=== Stated exercise ===
Please rewrite the records starting at the line containing "Click the Ver processos gear icon" and ending at the line containing "point(1380,540)", swapping every "fullscreen" for "full-screen" and leaving everything else unchanged. Give only those lines.

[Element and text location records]
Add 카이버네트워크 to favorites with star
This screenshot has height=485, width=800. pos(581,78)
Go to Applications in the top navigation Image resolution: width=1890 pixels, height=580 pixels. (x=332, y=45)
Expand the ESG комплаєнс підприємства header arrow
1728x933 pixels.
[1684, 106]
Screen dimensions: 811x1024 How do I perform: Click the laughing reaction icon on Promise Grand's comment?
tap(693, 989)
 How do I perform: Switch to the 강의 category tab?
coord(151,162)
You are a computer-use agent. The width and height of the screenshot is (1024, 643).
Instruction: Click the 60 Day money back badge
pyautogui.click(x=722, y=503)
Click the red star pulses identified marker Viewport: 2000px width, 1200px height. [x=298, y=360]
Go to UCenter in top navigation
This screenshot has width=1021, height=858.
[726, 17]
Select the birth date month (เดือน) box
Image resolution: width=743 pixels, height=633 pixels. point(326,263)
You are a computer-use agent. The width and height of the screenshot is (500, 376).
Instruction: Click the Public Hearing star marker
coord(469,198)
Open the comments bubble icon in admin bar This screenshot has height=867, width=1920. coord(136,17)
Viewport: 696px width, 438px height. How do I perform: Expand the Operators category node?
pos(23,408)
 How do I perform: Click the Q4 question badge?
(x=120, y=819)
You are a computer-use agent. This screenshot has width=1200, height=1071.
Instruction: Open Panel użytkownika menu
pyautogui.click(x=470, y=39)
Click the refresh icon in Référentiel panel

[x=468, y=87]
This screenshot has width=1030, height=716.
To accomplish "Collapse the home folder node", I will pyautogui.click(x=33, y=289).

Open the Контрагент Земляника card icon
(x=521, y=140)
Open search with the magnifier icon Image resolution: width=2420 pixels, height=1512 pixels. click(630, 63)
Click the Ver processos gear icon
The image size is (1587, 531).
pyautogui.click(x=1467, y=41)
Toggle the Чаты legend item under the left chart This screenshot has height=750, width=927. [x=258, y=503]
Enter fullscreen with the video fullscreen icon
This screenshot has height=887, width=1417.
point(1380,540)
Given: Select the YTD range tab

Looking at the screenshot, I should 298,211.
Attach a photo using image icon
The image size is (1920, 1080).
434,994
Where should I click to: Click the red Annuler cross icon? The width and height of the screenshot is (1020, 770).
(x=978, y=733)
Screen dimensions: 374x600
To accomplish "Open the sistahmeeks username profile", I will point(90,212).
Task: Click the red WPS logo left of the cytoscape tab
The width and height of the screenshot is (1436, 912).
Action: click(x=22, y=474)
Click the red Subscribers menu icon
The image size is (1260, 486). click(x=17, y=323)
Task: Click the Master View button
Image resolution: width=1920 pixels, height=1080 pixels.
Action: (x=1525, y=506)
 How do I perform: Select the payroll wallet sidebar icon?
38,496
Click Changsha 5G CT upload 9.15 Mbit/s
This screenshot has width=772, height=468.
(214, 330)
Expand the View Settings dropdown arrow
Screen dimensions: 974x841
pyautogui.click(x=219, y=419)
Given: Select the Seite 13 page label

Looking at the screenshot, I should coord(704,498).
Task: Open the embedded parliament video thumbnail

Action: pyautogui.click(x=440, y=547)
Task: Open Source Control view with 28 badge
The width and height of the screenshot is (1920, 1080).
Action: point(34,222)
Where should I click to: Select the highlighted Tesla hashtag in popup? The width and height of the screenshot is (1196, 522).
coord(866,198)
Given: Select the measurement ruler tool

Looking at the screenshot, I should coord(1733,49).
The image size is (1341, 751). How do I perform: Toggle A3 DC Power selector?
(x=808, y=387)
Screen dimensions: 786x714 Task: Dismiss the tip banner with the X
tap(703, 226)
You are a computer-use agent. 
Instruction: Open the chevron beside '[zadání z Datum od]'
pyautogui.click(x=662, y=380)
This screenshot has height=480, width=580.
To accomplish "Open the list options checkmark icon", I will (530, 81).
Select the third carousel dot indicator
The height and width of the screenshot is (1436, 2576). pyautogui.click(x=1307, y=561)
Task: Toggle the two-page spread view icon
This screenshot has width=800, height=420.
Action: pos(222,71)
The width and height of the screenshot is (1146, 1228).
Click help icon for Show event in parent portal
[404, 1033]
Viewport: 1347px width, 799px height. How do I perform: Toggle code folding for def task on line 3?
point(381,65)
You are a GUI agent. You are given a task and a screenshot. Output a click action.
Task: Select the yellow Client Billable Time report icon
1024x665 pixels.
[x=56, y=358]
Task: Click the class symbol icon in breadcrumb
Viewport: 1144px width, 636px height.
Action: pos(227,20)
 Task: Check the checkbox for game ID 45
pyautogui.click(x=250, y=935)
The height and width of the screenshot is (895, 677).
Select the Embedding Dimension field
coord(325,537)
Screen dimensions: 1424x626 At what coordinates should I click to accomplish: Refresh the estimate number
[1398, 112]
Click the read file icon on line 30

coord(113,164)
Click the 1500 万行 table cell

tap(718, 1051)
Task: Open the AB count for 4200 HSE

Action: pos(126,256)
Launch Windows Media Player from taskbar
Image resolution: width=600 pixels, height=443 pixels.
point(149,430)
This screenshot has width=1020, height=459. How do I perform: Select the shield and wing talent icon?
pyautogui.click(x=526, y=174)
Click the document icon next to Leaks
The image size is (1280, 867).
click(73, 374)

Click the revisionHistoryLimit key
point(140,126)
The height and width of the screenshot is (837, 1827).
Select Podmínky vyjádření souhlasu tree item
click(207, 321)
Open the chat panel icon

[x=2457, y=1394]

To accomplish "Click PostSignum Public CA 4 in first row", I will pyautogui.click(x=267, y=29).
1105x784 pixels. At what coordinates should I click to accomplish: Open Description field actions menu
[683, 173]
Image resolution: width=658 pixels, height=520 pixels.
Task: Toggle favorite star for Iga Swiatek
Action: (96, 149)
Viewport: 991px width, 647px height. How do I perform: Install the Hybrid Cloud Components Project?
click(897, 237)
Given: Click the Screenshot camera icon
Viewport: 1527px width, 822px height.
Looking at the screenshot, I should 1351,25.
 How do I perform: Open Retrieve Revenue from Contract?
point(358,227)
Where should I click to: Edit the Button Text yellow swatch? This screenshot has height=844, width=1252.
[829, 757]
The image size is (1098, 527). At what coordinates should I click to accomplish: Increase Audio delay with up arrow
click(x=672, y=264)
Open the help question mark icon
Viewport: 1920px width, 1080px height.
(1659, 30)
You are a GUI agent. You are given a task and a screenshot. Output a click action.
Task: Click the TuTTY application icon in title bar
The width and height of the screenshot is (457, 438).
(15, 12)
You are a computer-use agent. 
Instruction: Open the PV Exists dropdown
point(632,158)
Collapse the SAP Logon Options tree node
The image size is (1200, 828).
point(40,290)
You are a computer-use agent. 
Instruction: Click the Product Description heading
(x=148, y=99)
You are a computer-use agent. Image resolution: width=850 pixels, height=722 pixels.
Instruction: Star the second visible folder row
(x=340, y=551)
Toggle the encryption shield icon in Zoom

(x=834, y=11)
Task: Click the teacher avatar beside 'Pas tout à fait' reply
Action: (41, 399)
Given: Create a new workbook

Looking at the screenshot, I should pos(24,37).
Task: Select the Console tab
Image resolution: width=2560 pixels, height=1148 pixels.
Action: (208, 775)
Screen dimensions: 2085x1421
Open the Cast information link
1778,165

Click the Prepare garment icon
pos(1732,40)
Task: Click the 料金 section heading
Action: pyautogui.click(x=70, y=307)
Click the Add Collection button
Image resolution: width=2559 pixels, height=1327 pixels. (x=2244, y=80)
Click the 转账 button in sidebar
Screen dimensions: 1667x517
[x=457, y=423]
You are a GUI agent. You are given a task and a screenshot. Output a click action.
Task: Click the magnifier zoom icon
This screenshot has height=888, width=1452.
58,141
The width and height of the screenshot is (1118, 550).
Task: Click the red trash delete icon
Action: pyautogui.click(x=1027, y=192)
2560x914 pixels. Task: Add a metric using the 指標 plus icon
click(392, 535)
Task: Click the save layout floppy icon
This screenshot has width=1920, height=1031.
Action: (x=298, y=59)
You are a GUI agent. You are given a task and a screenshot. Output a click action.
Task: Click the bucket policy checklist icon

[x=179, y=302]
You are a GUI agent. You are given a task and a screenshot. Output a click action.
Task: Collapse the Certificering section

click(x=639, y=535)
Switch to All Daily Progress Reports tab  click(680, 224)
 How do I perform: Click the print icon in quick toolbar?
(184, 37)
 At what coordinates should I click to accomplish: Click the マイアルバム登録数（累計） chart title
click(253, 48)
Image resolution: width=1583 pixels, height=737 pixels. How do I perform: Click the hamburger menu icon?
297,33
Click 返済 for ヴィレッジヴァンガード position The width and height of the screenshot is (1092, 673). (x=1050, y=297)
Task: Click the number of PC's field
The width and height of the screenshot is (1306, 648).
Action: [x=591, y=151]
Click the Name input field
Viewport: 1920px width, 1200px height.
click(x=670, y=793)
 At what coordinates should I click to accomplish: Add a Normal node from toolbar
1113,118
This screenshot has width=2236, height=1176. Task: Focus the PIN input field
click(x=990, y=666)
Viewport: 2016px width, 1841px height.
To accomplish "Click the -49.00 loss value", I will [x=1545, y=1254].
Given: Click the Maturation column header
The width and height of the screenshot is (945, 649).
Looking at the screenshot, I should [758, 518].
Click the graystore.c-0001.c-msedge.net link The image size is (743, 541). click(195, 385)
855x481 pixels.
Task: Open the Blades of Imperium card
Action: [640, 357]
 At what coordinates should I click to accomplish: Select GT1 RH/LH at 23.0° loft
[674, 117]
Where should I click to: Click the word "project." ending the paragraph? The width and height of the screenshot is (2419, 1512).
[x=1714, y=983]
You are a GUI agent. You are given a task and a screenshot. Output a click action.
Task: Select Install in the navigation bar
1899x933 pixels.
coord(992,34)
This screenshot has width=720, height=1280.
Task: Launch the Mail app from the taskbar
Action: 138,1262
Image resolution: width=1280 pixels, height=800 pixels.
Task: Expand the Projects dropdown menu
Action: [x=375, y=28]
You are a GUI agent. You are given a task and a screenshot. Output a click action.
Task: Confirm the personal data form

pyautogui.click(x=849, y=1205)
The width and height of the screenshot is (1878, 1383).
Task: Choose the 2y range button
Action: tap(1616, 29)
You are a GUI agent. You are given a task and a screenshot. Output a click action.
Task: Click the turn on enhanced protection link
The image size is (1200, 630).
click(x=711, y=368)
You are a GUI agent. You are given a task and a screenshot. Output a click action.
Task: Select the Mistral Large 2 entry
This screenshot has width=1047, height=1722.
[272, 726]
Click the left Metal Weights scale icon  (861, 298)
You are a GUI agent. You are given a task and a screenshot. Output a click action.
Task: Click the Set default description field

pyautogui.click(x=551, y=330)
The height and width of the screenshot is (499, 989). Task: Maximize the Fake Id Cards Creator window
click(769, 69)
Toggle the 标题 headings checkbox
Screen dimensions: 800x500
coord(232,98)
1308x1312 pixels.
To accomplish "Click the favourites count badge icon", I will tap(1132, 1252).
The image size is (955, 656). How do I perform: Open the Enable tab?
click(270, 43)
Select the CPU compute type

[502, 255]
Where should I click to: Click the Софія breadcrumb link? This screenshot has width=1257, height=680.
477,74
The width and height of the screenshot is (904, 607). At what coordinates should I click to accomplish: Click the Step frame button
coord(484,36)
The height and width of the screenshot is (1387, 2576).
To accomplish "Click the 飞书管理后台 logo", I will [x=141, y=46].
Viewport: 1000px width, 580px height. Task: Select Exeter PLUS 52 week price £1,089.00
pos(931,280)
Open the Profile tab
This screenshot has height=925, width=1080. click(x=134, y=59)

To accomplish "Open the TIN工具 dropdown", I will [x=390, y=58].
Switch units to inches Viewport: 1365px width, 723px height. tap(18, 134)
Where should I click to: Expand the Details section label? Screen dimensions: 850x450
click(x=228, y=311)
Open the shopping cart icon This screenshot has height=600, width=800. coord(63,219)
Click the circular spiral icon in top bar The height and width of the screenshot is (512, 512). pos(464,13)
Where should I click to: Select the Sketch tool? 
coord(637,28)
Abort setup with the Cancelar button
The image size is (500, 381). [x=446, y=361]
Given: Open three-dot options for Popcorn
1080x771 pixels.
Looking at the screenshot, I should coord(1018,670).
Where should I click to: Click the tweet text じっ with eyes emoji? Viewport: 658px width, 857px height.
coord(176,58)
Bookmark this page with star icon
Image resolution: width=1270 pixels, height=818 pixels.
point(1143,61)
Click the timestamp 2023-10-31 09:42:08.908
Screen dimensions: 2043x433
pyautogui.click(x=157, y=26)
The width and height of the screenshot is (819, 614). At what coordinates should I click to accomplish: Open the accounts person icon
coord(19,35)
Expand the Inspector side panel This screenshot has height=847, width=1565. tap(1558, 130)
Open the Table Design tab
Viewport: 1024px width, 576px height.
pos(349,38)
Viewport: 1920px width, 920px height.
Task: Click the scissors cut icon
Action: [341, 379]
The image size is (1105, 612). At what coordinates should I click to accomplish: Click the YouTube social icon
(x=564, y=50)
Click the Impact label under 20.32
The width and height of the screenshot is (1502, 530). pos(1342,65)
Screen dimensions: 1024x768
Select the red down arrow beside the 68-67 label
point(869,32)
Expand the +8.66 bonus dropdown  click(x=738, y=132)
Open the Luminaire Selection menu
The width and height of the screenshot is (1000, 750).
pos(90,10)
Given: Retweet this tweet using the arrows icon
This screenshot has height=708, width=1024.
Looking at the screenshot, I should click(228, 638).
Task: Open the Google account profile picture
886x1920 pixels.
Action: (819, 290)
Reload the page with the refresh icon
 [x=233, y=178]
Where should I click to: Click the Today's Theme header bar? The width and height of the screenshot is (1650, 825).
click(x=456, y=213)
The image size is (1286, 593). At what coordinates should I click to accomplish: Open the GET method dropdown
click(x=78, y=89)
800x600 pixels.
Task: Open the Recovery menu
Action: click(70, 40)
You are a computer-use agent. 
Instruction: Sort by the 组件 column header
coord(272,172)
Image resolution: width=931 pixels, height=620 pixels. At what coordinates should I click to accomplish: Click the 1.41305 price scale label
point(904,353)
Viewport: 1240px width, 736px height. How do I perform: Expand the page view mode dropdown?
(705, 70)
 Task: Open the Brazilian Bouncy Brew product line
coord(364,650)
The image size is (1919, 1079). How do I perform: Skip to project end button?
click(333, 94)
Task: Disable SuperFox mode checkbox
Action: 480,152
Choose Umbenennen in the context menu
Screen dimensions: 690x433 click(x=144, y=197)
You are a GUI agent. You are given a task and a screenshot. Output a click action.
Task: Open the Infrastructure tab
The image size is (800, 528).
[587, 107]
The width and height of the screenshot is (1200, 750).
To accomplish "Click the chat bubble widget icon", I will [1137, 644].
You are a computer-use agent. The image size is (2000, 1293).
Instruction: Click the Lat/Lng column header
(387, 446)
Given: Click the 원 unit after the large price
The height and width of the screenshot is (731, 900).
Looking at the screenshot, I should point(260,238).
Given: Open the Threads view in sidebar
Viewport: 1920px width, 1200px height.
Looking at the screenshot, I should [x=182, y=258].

=== Worked solution ===
Click the Ver processos gear icon
The image size is (1587, 531).
pyautogui.click(x=1467, y=41)
Toggle the Чаты legend item under the left chart This screenshot has height=750, width=927. [x=258, y=503]
Enter full-screen with the video full-screen icon
This screenshot has height=887, width=1417.
point(1380,540)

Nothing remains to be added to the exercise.